» **DOCUMENT EXTRACT**:
= = =

In the face of the definite patriotic attitude of the first Congress of Soviets it was quite easy for me to put through my resolution approving the operations which were to begin at the front two weeks later. The resumption of the offensive was approved by the Congress, the Bolsheviki alone voting in the negative. This order was supplementary to the very severe anti-desertion law of the Provisional Government, adopted several days before. Having attained tremendous proportions in the last months of the Czarist regime and assumed the nature of an epidemic in the first two months of the Revolution, desertions in the army ceased by the beginning of military operations in the summer. According to official figures, the number of desertions in various parts of the front had been reduced by that time to between 200,000 and 500,000 men.

= = =

Stored entries
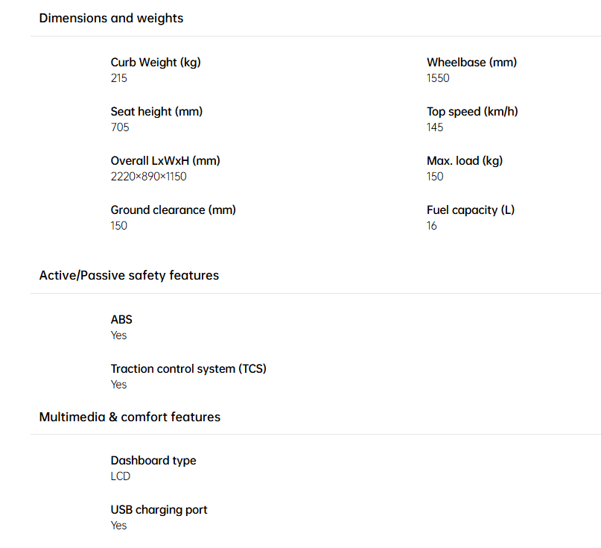Select the Traction control system (TCS) label
The width and height of the screenshot is (601, 548).
[188, 369]
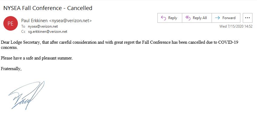Click the Wed 7/15/2020 14:52 timestamp

point(236,26)
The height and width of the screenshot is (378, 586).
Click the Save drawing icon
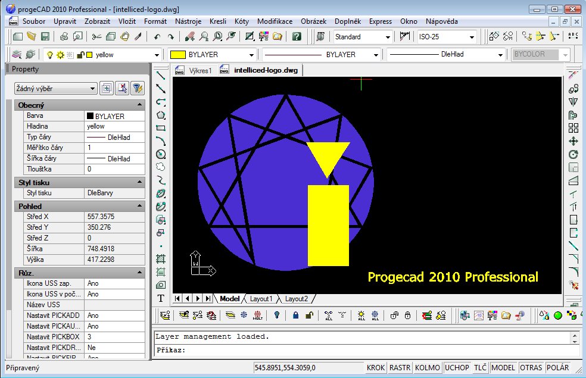point(45,36)
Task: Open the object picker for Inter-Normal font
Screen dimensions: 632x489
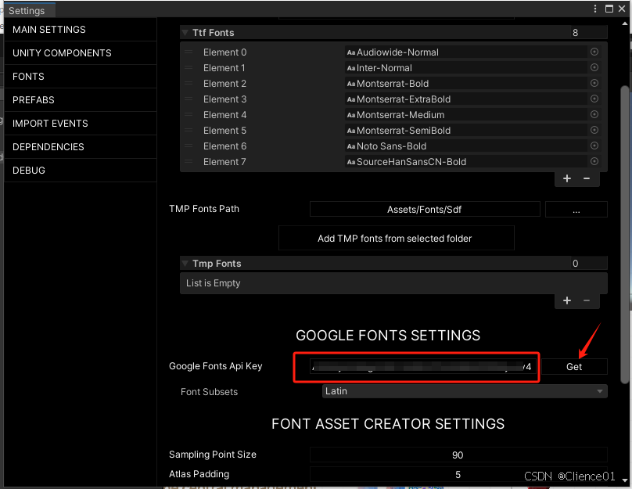Action: (594, 67)
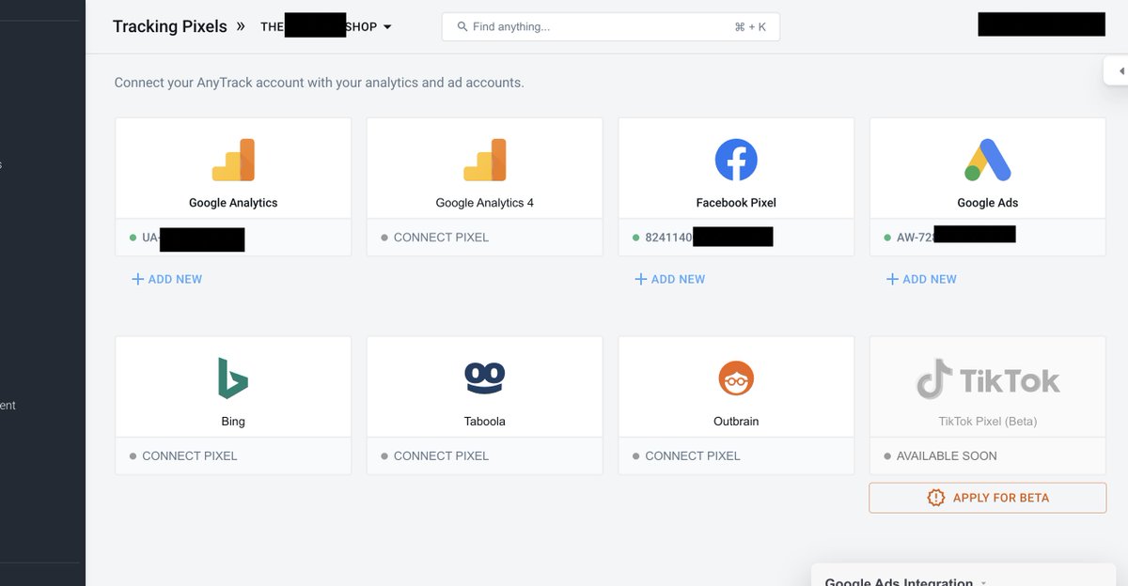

= = =

» **GOAL**: Continue the passage on the Congress of Soviets and desertions from the army, picking up after its closing sentence on the official desertion figures.

» **RESULT FOR THIS TASK**:
Incidentally it was at this Congress that I met Lenin for the first and only time. He was accompanied by his entire staff. Present were Kameneff, Zinovieff, Lunacharsky, as well as Trotsky, who, while still hesitating about joining the Bolsheviki, was already quite openly flirting with them. Sensing the violent opposition of the Congress, Lenin did not, however, restrain himself from offering a very simple method of solving the complex social problems. He suggested the "arrest of one hundred of the biggest capitalists." All the rest would then care for itself! This ingenious proposal, which evoked the enthusiasm of the street mobs assembled daily before the balcony of the Ksheshinskaya Palace, occupied by Lenin and his staff, brought only laughter and ridicule at the Congress. But those assembled here were the few, the best, the picked elements of the people and of the army, whereas there, outside the doors of the Congress, remained the dark, infuriated thousands of déclassé elements, performing under conditions of war and revolution the role of the "class-conscious proletariat" in the shops and factories. On taking the floor to reply to Lenin, I was struck not so much by the effect produced by him on the delegates as by the realization of the destructive influence he wielded over audiences of another character.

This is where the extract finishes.